EVA FRANCIELI's sponsored polls are +23 pp more over-stating than other firms' independent polls of the same candidates. A naive between-firm comparison would give EVA FRANCIELI a very positive β (she over-states losing candidates by 24 pp while other firms get them right). The AN-016 −8.44 emerges because André Luiz Rokoski's 3 non-sponsored EVA polls happen to over-state him by even more (+24, +45, +24 pp), so within-EVA, within-Rokoski, sponsored is lower than non-sponsored — but only on this one candidate.
The four high-β comparison firms (VISAO, DATA SC, NEXXUS MAIS, W J MENDES)
all have n_id_candidates = 0. Their AN-016 β values come from the
race-FE fallback spec, not candidate FE — they have no within-firm,
within-candidate variation at all.

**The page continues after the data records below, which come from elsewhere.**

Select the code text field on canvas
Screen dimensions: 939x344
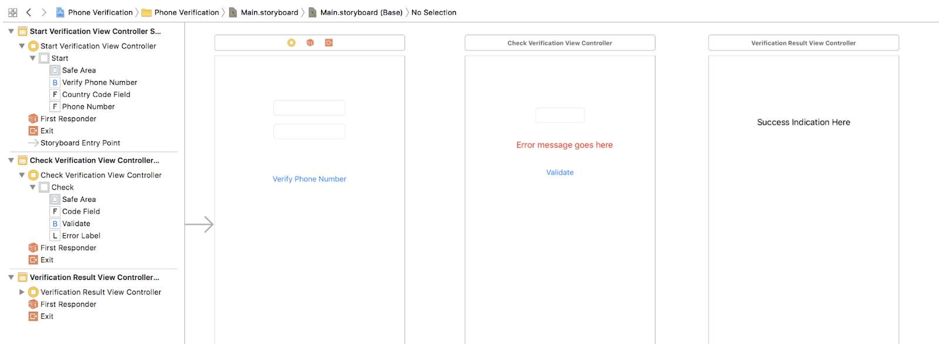click(560, 116)
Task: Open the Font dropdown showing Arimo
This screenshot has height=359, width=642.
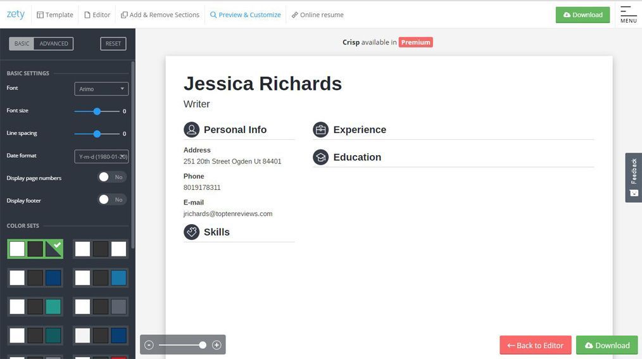Action: point(101,89)
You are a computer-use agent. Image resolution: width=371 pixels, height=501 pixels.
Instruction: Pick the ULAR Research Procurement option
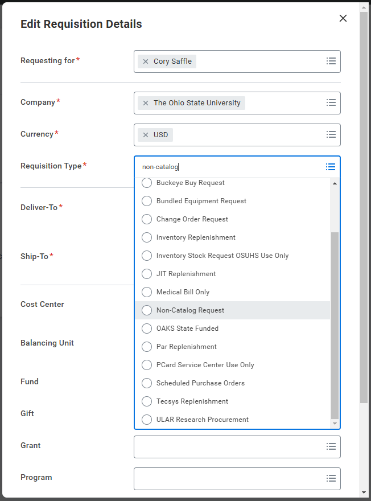click(147, 420)
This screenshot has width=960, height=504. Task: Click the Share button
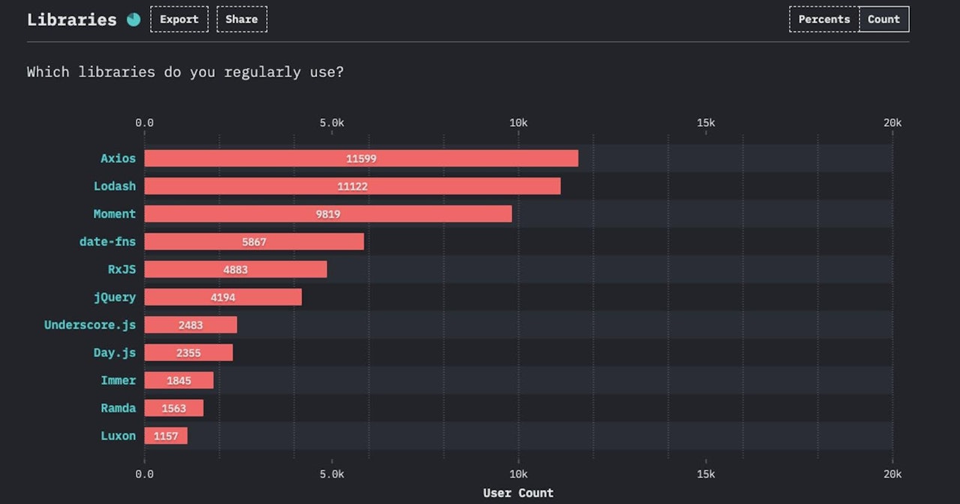(x=242, y=20)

Cross-firm β comparisons in AN-073
and AN-071 thus mix two structurally different identification regimes
(candidate-FE β for the negative tail, race-FE fallback β for the
positive tail), which is an additional reason to read those Pearson
correlations cautiously.
Interpretation
The "−8 pp β" headline on CENSUS and EVA FRANCIELI in AN-016 does not mean these firms systematically under-rate the candidates that hire them. Both estimates are within-firm-spec artefacts of microscopic candidate-FE identifying samples (2 and 1 candidate respectively). The selection-of-losing- sponsors hypothesis is rejected — the two firms select opposite types of sponsors, ruling out a unified selection story.
For AN-071: the strict-cut Pearson r = −0.64 is driven by these two spec-fragile firms. The AN-071 doc already noted this; AN-119 sharpens why by showing the within-firm identifying sample is too thin to support a meaningful per-firm β. The published-version conclusion holds: there is no reliable per-firm accuracy–vs–bias correlation.
For AN-073: the apparent negative party-HHI × β correlation is the same artefact. The two firms' high HHIs (CENSUS 0.86, EVA FRANCIELI 0.85) plus their spec-thin negative β values yank the correlation. Dropping them returns the relationship to near zero (AN-073 already reported r = −0.155 on n = 20 without them). M1/M3 relational reputation is not supported, but the rejection comes from absence of signal, not from these two firms.
For the paper. The §sec:within-firm forest plot displays CENSUS and EVA FRANCIELI as outlier-low β points; this remains visually correct (those are the AN-016 point estimates) but a footnote noting that their per-firm β is identified off 1-2 candidates would prevent readers from over-interpreting the negative tail. The volume-discipline narrative is unaffected — the size gradient (small +12 / medium +9 / large −1) survives because it averages across many firms per tertile.
Caveat on AN-016 spec mix. Per-firm β values in AN-016 come from either candidate FE (when the firm has ≥1 candidate with within-firm variation) or race-FE fallback (otherwise). The two specs identify off structurally different variation, so comparing per-firm β values across firms — as AN-071, AN-073, AN-018 all do — implicitly mixes the two. The mix is mostly innocuous for the firm-size discipline result (AN-018) because the dominant axis is volume, not the β value itself; but for fine-grained cross-firm correlations (AN-071 accuracy, AN-073 specialization), it adds a structural source of noise that the per-firm SE doesn't capture.
Follow-ups
Re-run AN-071 strict-cut with a minimum n_id_candidates threshold. The Pearson r = −0.64 on n = 9 firms could be re-cut to firms with n_id_candidates ≥ 3 (or n_id_rows ≥ 10), giving a cleaner accuracy- vs-bias correlation that's not at the mercy of 1-2-candidate β estimates. Likely much smaller sample, possibly null.
Add a
n_id_candidatescolumn towithin_firm_beta.csv. Future cross-firm analyses (AN-073-type cross-cuts) can then filter on identifying-sample thickness as a first-class robustness lever.Paper footnote in §sec:within-firm. A one-sentence acknowledgment that the negative-β tail is identified off 1-2 candidates per firm would inoculate against over-reading the forest plot's left tail. Optional — the size-discipline narrative does the work.